Je sus ce jour-là que Dieu était dans le fond de mon cœur, qu’il était présent à tout ce que je pensais, qu’il pouvait agir et m’aider. Je tiens à préciser que ma promesse je l’ai prononcée avec toute ma liberté. J’ai eu le choix de la dire ou de ne pas la dire. Quant à la main posée au-dessus de la mienne, je ne puis savoir si c’est moi seule ou la main de Dieu avec la mienne qui l’a avancée et posée au-dessus de la bible. Je suis dans l’incapacité de me rappeler ce détail.

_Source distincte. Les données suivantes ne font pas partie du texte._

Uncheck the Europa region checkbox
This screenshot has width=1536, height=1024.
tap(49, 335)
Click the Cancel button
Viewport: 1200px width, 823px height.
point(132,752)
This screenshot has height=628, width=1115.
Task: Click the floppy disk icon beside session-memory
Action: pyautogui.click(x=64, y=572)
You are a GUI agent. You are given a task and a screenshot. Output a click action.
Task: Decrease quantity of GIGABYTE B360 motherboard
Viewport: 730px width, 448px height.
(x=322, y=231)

Sans cet événement je me serais peut-être éloignée du Christ et de sa parole. Un véritable choix s’offrira pour moi quand j’aurai 18 ans.
Ma vie s’écoulait tranquillement entre l’école, mes loisirs et les vacances lorsqu’un dimanche matin, sur la place de l’église de Notre-Dame de Passy, je me suis vraiment demandée pourquoi j’allais à la messe. Le désir de retourner en arrière et de ne plus y aller fut très fort. Je me suis sentie poussée à abandonner cette pratique qui se présentait à moi comme formelle. Des idées me traversaient la tête ; « Cela ne m’apportait rien…Je pouvais faire des choses plus efficaces, comme travailler à la place et avoir ainsi de meilleurs notes, et puis je ne sais plus quoi » Mon assistance à la messe se présentait à moi comme neutre , donc inutile, et ma participation comme passive, comme un temps ennuyeux que je pouvais combler de manière plus utile.

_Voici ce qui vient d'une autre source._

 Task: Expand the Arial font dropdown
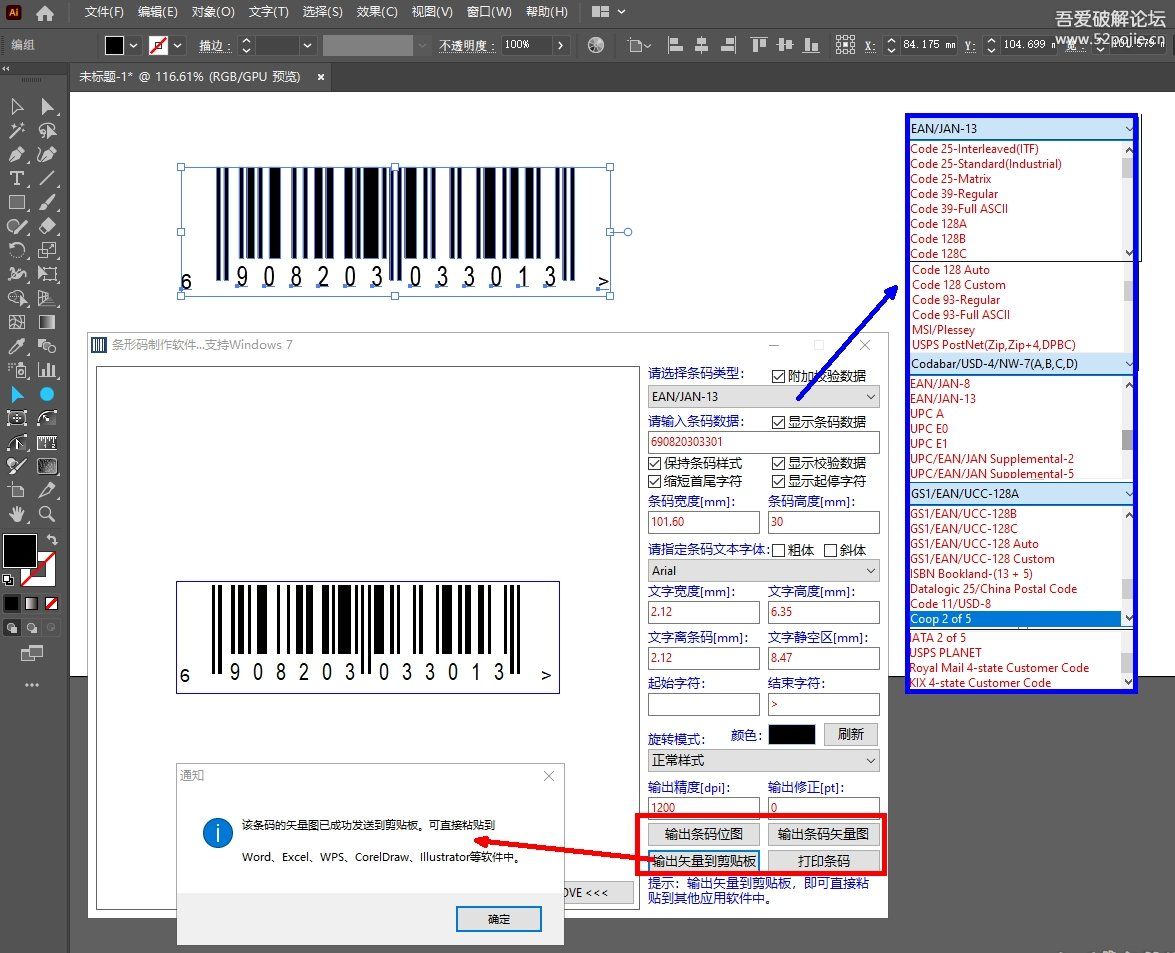pyautogui.click(x=870, y=571)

Je me suis mise alors à réfléchir sur les avantages et les désavantages à ne plus y aller. Quelque chose me pressait de choisir. Je réfléchissais donc quelques instants avec le peu de bagage que j’avais et avec toute ma liberté. Je ne voulais pas prendre une décision de cette importance si rapidement. Je choisis donc premièrement celui du raisonnement de Pascal, et c’était à mes yeux l’engagement du « oui » qui offrait tous les avantages. Puis, ensuite, je me suis mise à penser au Christ, à ce qu’il avait été pour moi à 9 ans, à 11 ans, et mon cœur s’attendrit pour lui. Je ne pouvais pas l’abandonner ainsi, comme cela, sur un bout de trottoir, en quelques instants.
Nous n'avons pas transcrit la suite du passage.